[Saved entries]
────────────────
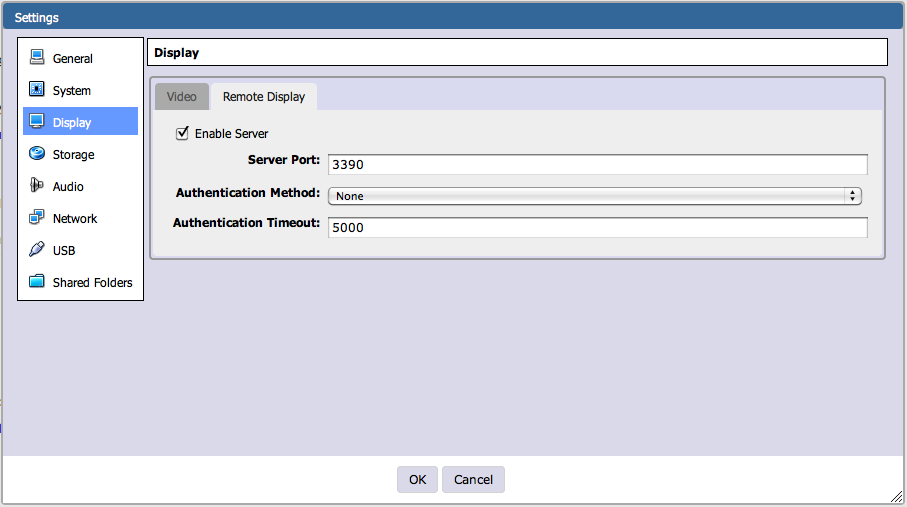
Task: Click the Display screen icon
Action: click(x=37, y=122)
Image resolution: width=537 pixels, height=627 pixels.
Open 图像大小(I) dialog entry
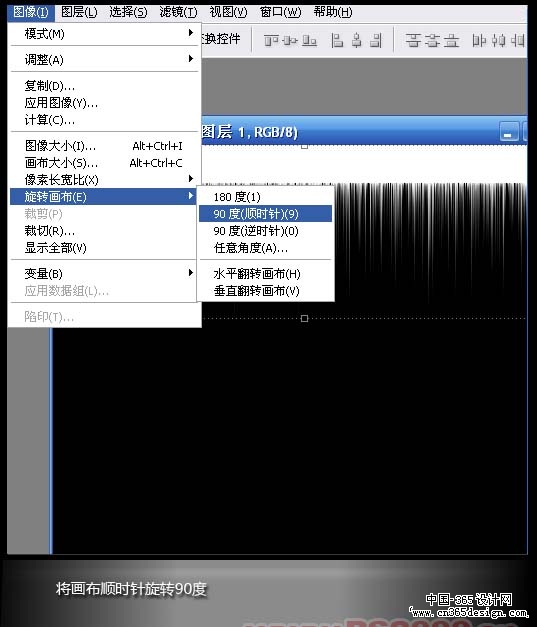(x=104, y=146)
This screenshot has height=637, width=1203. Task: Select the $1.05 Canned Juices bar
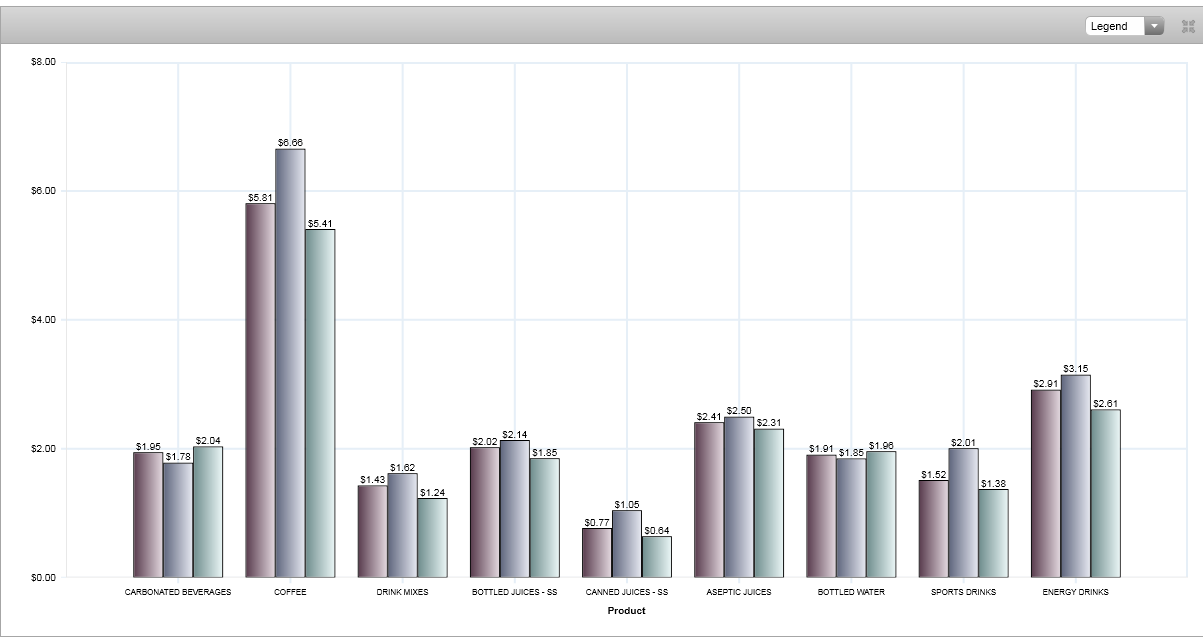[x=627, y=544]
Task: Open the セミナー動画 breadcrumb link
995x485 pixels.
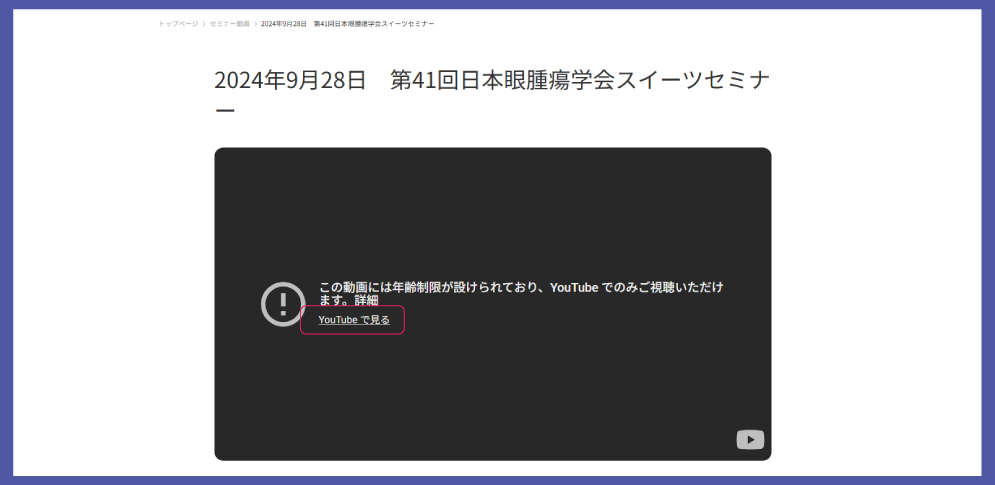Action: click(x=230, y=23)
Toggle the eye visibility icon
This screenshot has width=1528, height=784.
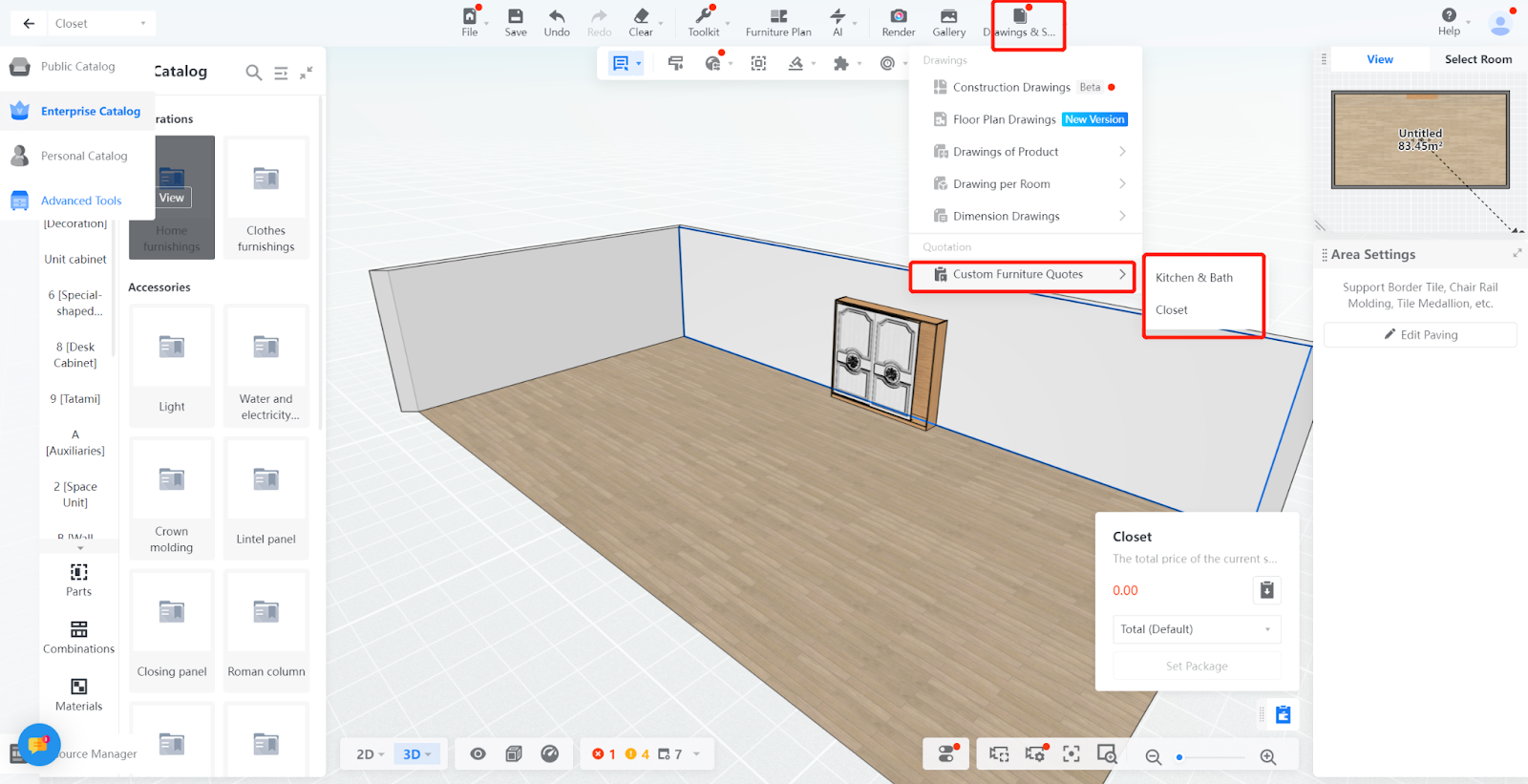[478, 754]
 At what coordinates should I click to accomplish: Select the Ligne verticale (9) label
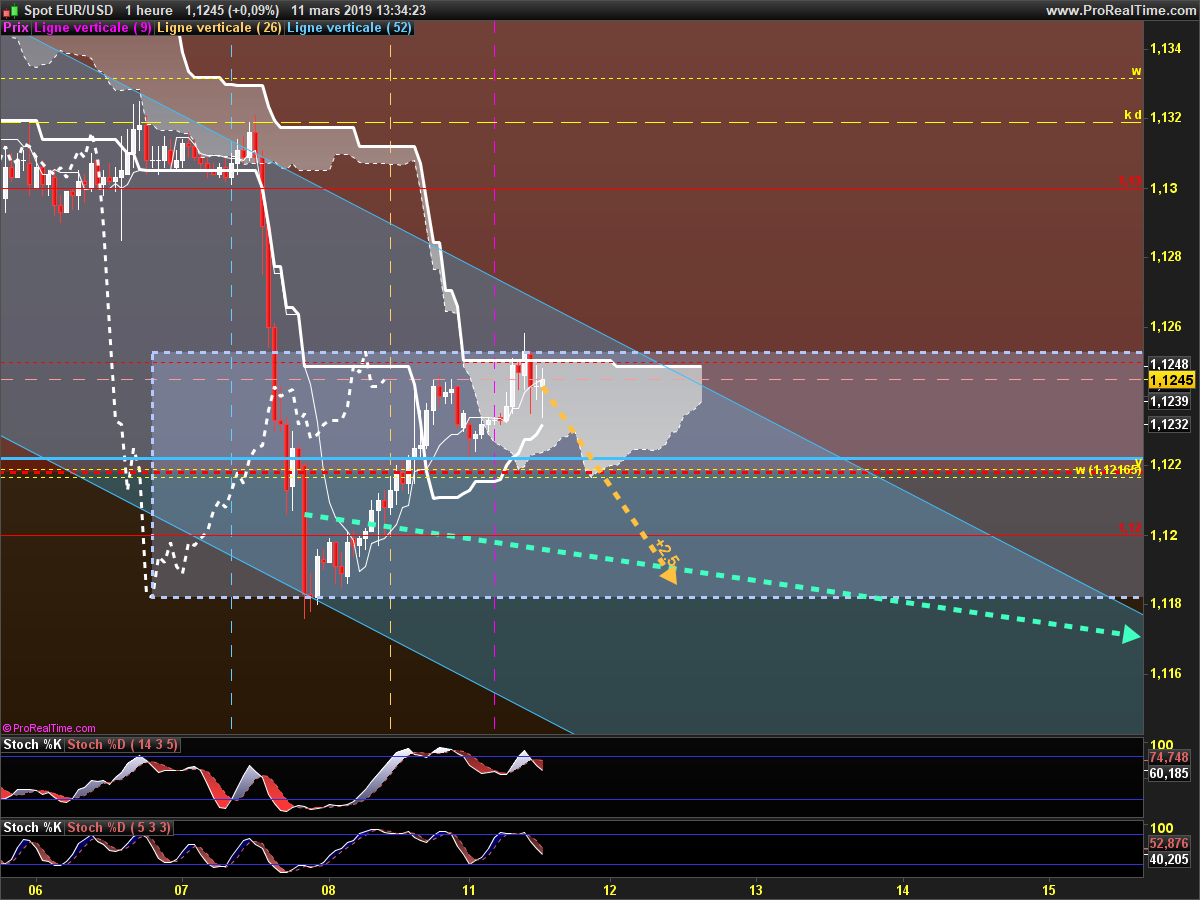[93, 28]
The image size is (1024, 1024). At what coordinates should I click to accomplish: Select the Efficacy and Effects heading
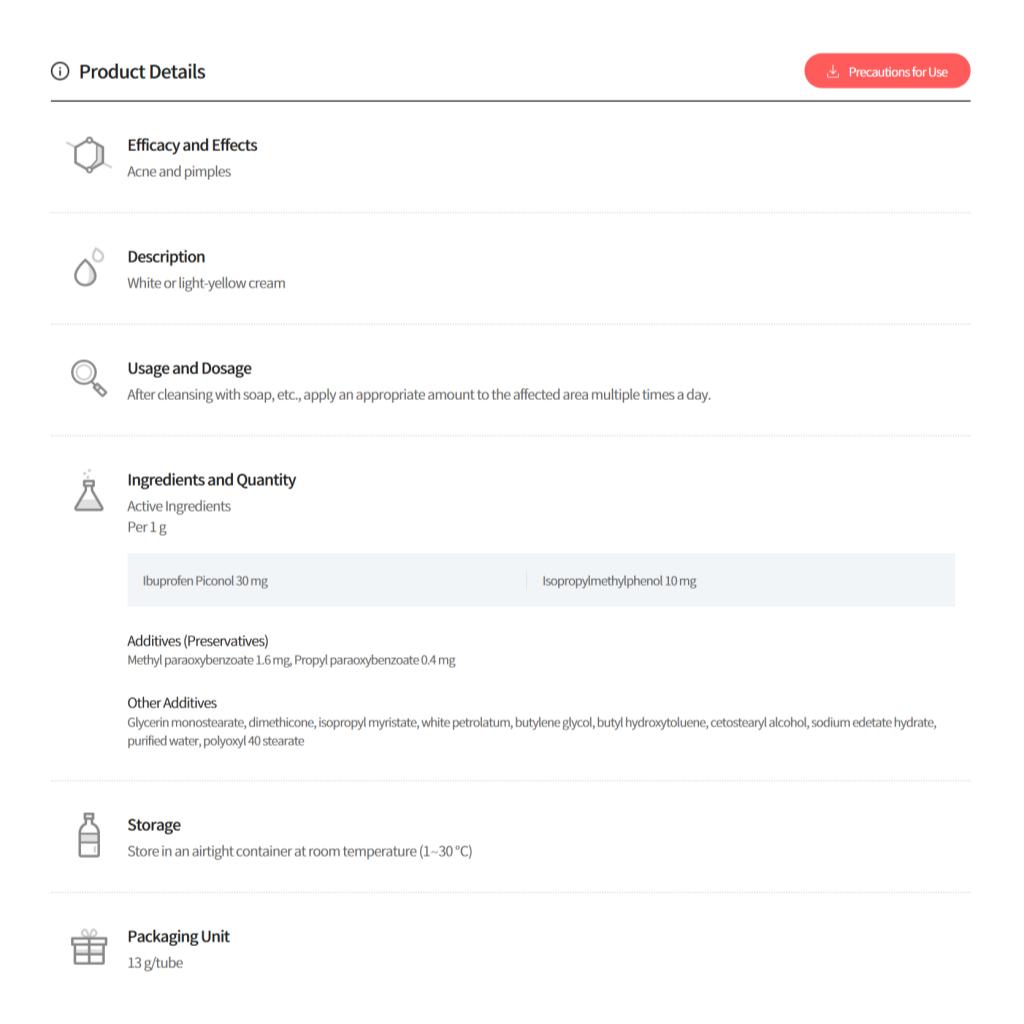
────────────────
WHAT TO DO »
Extract, verbatim and alone, the lines from the line that contains "This screenshot has height=637, width=1203." to the last line of the records, inclusive; drop any picture.

RESULT OF THE EXERCISE »
This screenshot has height=637, width=1203. Task: Select the $1.05 Canned Juices bar
[x=627, y=544]
Task: Open the セミナー動画 breadcrumb link
995x485 pixels.
Action: click(x=230, y=23)
Toggle the eye visibility icon
This screenshot has width=1528, height=784.
[478, 754]
 At what coordinates should I click to accomplish: Select the Ligne verticale (9) label
[93, 28]
The image size is (1024, 1024). At what coordinates should I click to accomplish: Select the Efficacy and Effects heading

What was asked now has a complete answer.